Climbing skins may not be as sexy as skis, bindings, or boots—after all, they’re hidden on the bottom of your skis or in your pack most of the time—but they are an essential part of any backcountry touring kit and a critical component to uphill performance. Read on to learn how to get the most out of your skins this winter.

Credit: Tim Peck

Before You Tour

Check to make sure your skins fits to your skis. Ideally, a skin should fit snug to the ski and leave just the metal edges of the ski exposed. Skiers looking to use one set of skins for multiple sets of skis should size for their narrowest pair—wall-to-wall coverage isn’t essential, especially not when working with super-wide powder planks.

Next, test the glue’s tackiness. If the glue is not sticking at home, it’s probably not going to stick on the tour either. It’s possible to reglue skins—it’s a messy, frustrating job—but possible and better for the environment.

Finally, consider hot waxing your skins with low-fluorinated wax to improve glide, increase water repellency, and prevent glopping (the build-up of snow on the bottom of the skin).

Credit: Tim Peck

On the Tour

Treating your skins well while touring is a sure way to maximize uphill performance. This means avoiding puddles and open water like the plague. Wet skins just don’t adhere to your skis very well, and even if they do maintain stickiness, they’re heavy.

On warmer days, you also want to avoid the glop. Glopping typically occurs in the spring, when the sun heats the snow to its melting point. The wetness sticks to your skins, then when you hit a cold spot it freezes, encouraging more snow to stick to your skins. If snow starts building up on your skin bottoms during the tour, pause, scrape the skin, and apply a layer of skin wax (you keep some in your repair kit, don’t you?). Pay attention to your form and stride—keeping the skin continuously in contact with the snow surface helps reduce snow build up.

Credit: Tim Peck

At the Transition

When it’s time to transition from the up to the down, remove your skins, clear away any snow buildup, and fold them up, sticking glue side to glue side. This reduces the likelihood that the glue will stick to something else, contaminating the skin surface. Store the folded skins in your pack or jacket, either on their own or in the skin-specific bag that likely came with them.

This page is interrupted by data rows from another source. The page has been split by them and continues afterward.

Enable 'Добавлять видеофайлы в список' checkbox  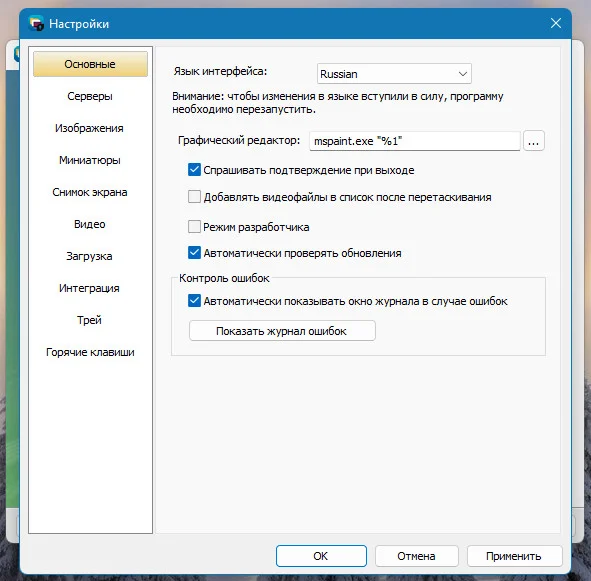[x=194, y=196]
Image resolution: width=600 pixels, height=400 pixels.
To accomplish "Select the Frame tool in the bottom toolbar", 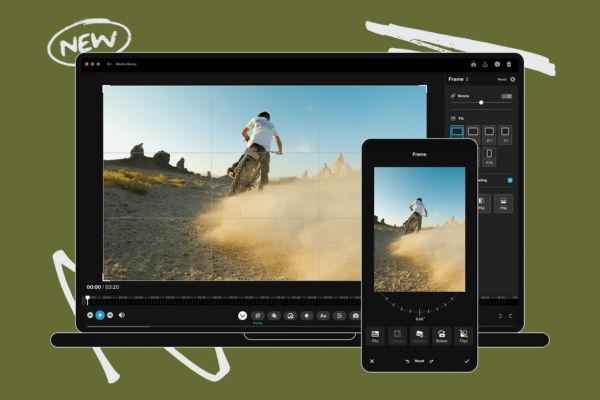I will [257, 315].
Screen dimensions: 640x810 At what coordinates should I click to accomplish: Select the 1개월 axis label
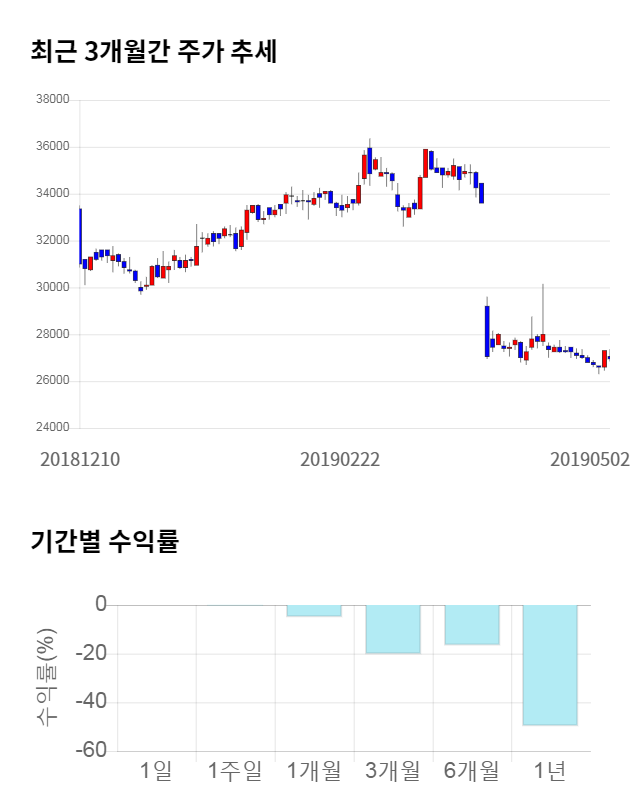pos(314,771)
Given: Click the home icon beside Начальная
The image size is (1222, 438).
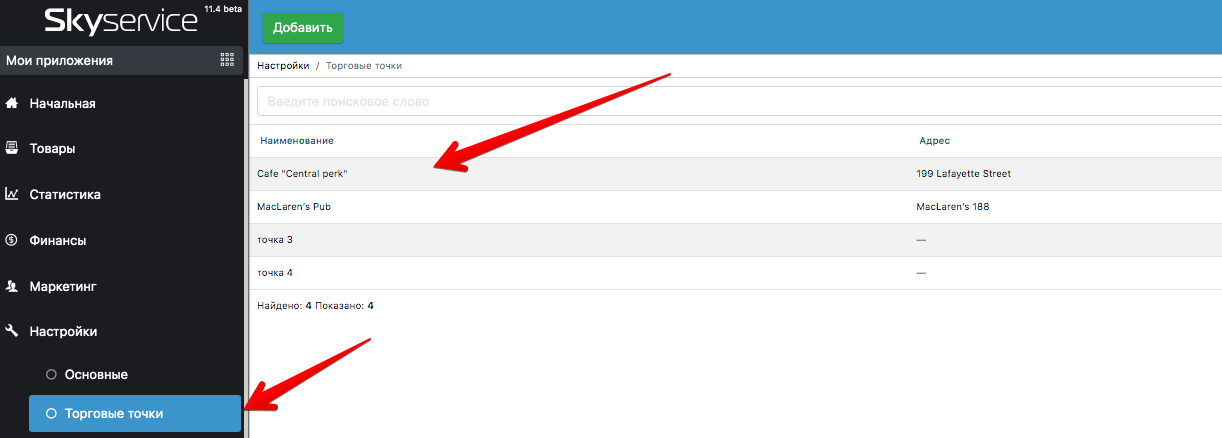Looking at the screenshot, I should click(x=12, y=103).
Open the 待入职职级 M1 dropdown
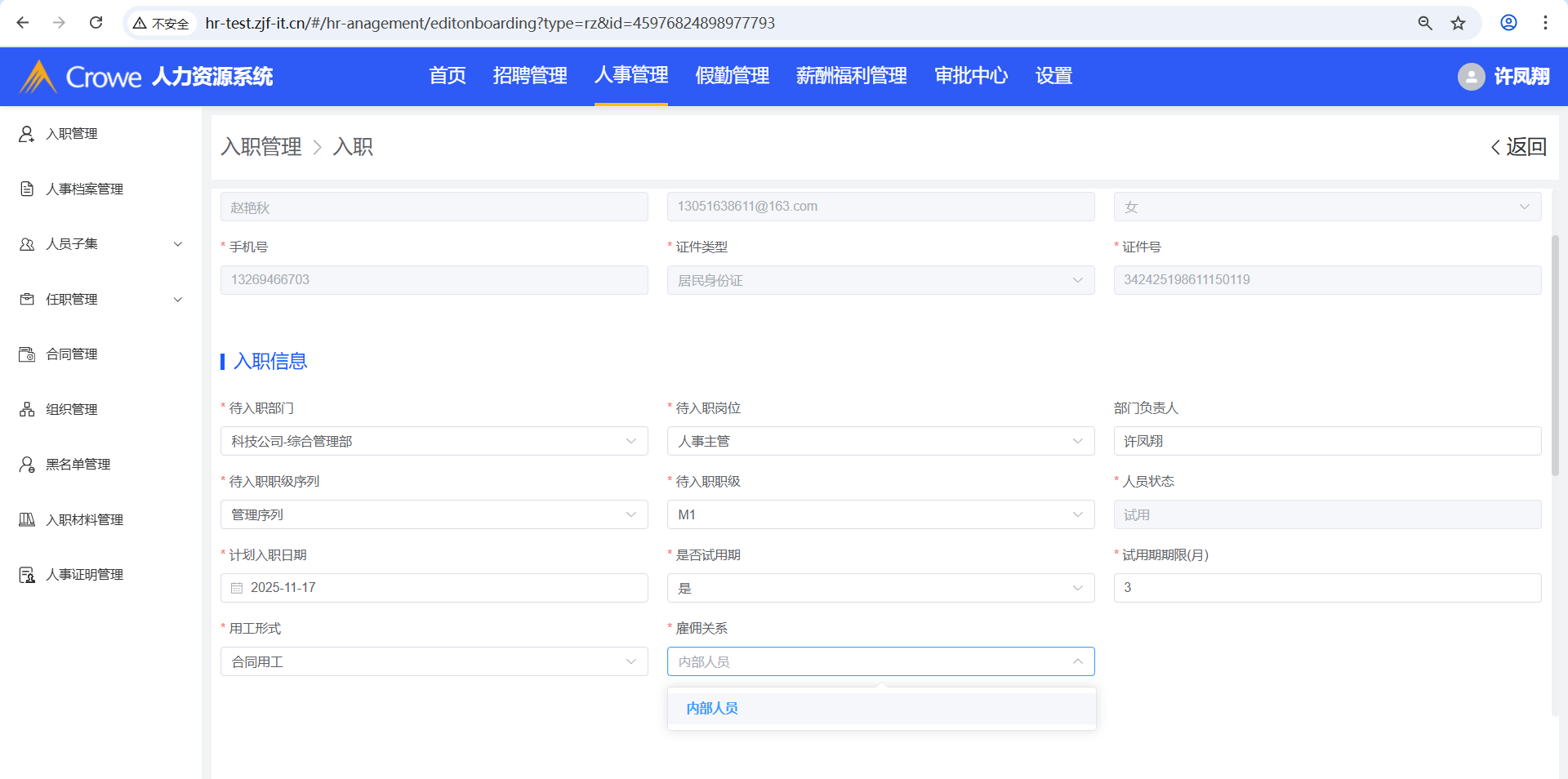 click(880, 514)
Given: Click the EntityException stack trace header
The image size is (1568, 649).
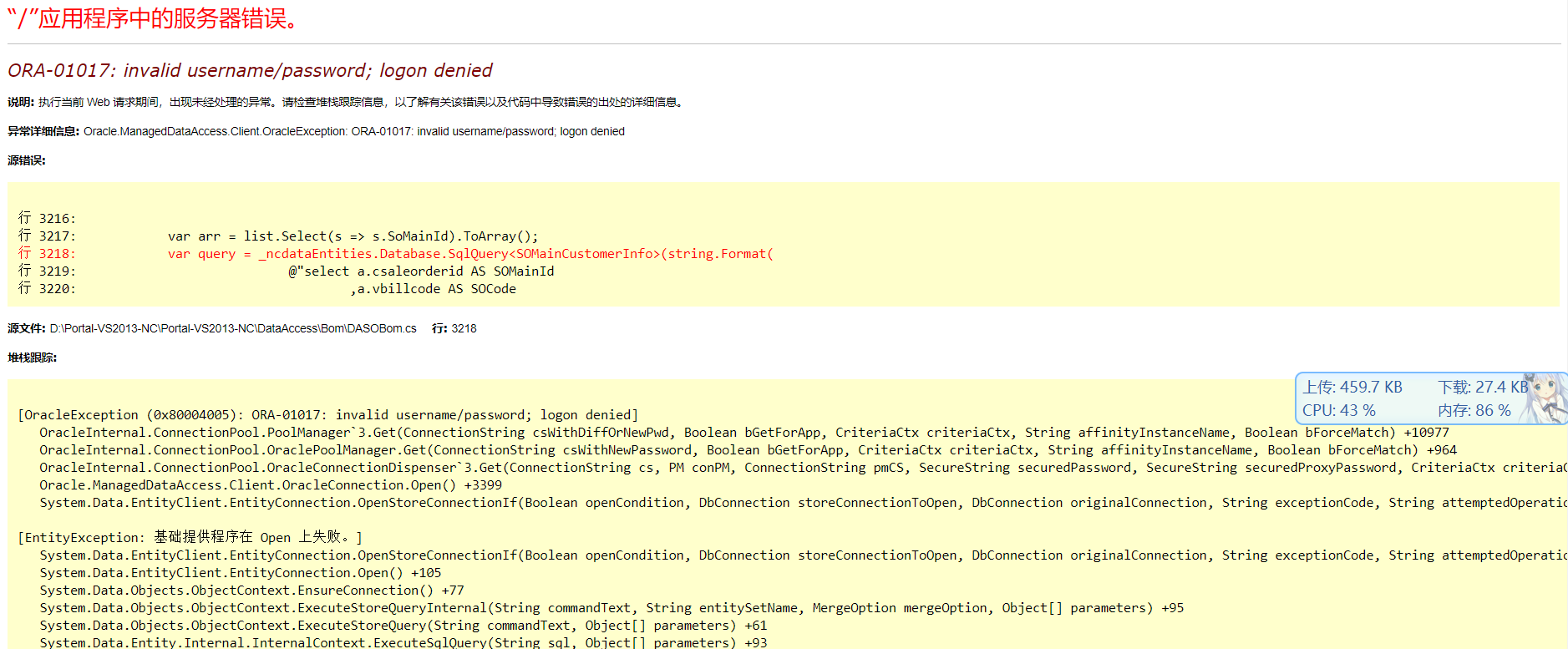Looking at the screenshot, I should (190, 538).
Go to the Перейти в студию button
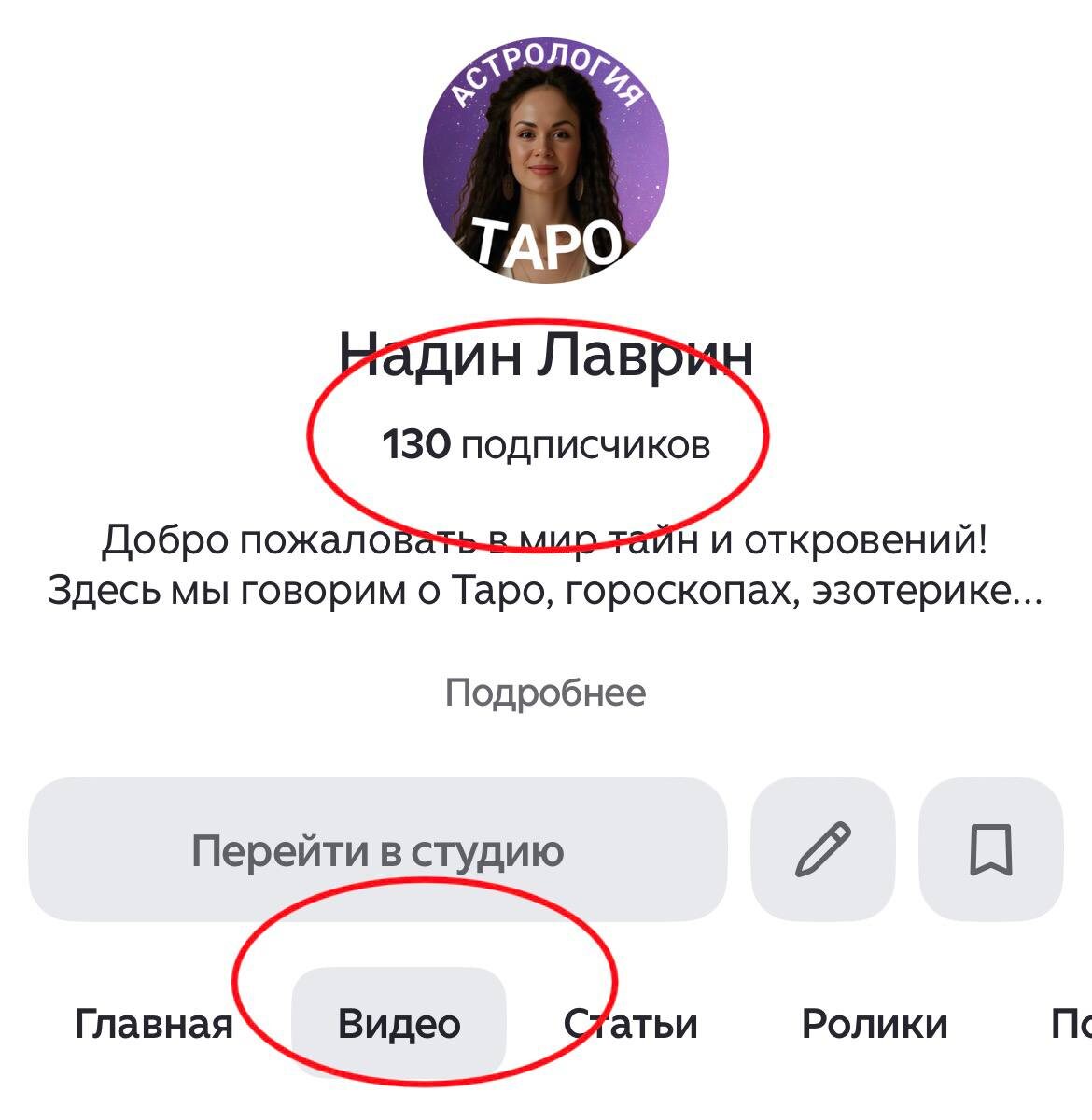This screenshot has width=1092, height=1120. (x=377, y=849)
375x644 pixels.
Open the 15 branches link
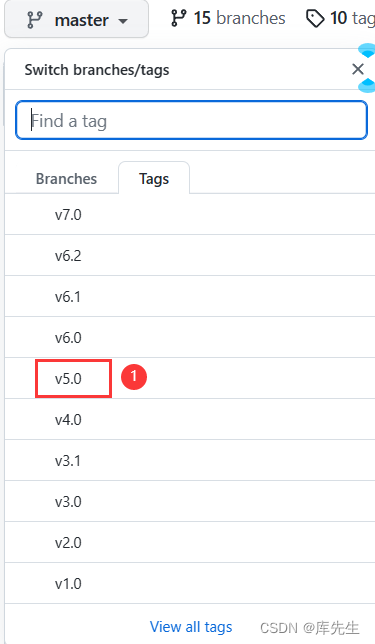click(228, 18)
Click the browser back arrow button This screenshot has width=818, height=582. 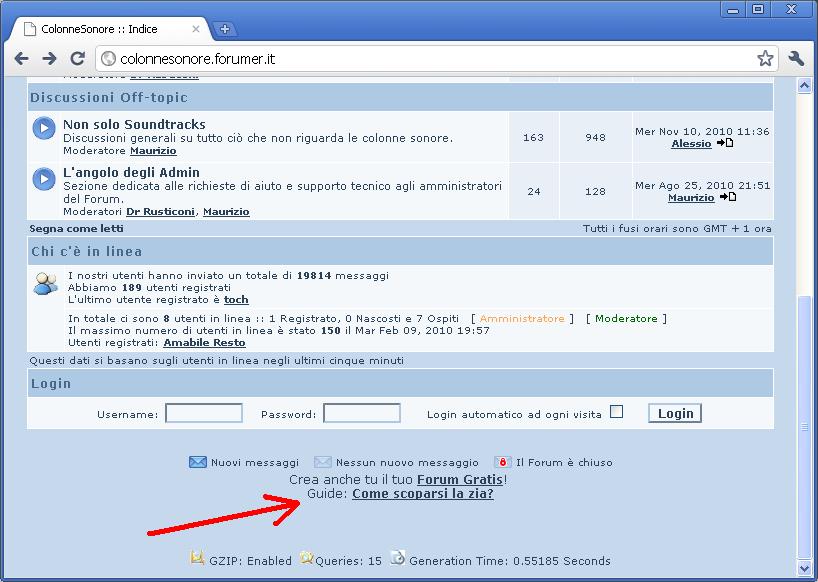22,59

If it’s windy, pay close attention to how you remove the skin, otherwise it’s liable to become a gluey mess. One option is to flip your ski upside down, peel half the skin and fold it in quarters, then repeat the process for the second half of the ski.

Credit: Tim Peck

Preparing For Another Lap

Nothing kills a second (or third) lap on a pow day like poorly performing skins. Focus on these three things when putting your skins on for another lap:

  • Ski surface: Before putting your skins back on your skis or boards, scrape any residual snow and ice off your bases, then wipe off any moisture, as these will impede the skin-to-ski connection.
  • Skin fit: Smoothly stick the skin on the ski, working from tip to tail, keeping tension for the entire length. Rushing with powder fever is a sure way to misalign the skin, making it easier for snow and water to come in contact with the glue and interfere with the skin-ski bond.
  • Reassess snow conditions: When the snow is wet or sticky, rubbing on a quick layer of skin wax during the transition is a great way to prevent glopping and keep the skins from wetting out.
Credit: Tim Peck

Post Tour

When you get home from your tour, don’t leave your skins in your pack or, worse, in the car. Instead, unfold your skins and hang them up to dry. Room temperature works best; Too much heat can damage the glue, reducing skin longevity.

After your skins are dry, give the glue a quick inspection for contaminants. If you find contaminants, try heating the area with a hairdryer and using a ski scraper to scrape off the gunk. Then store them in a cool dry place. Some skiers choose to store their skins with “skin savers” (i.e., the mesh pieces that likely came with your skins) if they won’t be touring again for a while, but be forewarned that these increase air contact which may not preserve the glue as well as plain folding.

Credit: Tim Peck


Stuff happens to skins no matter how many good practices you follow. Summon your inner scout and be prepared for these common issues:

  • Icy skins: A ski edge or pant leg is a great way to remove a mid-tour accumulation of ice on a skin—the savviest skiers carry a scraper for this. Just scrape the skin back and forth to get rid of the buildup, then re-affix the skin to the ski.
  • Frozen skins: If scraping icy skins isn’t solving the issue, you can try warming them—this works well if you’re about to descend—by tucking them into your jacket and putting your body heat to work.
  • Broken tips and tail loops: Tricky to fix in the field, you can often MacGyver a broken tip or tail loop with a ski strap or two (make sure to add a few to your repair kit). Most skin companies sell replacement tips and tail loops for DIY repairs, which can usually be completed in 30ish minutes.

Develop a good skin care routine this winter for maximum fun, minimal frustration, and to avoid getting yourself into any sticky situations.